__Short exercise__. Return every line in the records below that contains the word "icon", copying each line in full.

__Dataset rows__.
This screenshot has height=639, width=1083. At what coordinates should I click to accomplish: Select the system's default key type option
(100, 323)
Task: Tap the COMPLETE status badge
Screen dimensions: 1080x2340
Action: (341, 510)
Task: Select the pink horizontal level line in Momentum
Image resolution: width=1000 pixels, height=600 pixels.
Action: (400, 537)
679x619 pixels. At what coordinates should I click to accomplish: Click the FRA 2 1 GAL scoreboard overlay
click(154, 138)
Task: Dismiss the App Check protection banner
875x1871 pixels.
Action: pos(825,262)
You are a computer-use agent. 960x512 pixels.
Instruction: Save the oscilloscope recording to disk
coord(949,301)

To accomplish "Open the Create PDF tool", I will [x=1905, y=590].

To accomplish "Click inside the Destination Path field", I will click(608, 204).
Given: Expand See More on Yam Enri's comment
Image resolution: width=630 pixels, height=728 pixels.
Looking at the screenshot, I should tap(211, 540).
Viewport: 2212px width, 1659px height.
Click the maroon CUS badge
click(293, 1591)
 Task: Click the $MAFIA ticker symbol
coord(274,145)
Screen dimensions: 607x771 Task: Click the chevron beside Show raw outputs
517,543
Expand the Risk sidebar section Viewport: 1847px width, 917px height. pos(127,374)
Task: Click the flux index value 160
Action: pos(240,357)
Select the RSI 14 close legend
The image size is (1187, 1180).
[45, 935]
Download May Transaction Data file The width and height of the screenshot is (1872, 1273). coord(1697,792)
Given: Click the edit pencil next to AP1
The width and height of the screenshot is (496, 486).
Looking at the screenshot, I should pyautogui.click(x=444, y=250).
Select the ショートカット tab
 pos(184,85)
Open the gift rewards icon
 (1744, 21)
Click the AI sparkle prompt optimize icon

__Task answer__.
Open the gift rewards icon
Click the AI sparkle prompt optimize icon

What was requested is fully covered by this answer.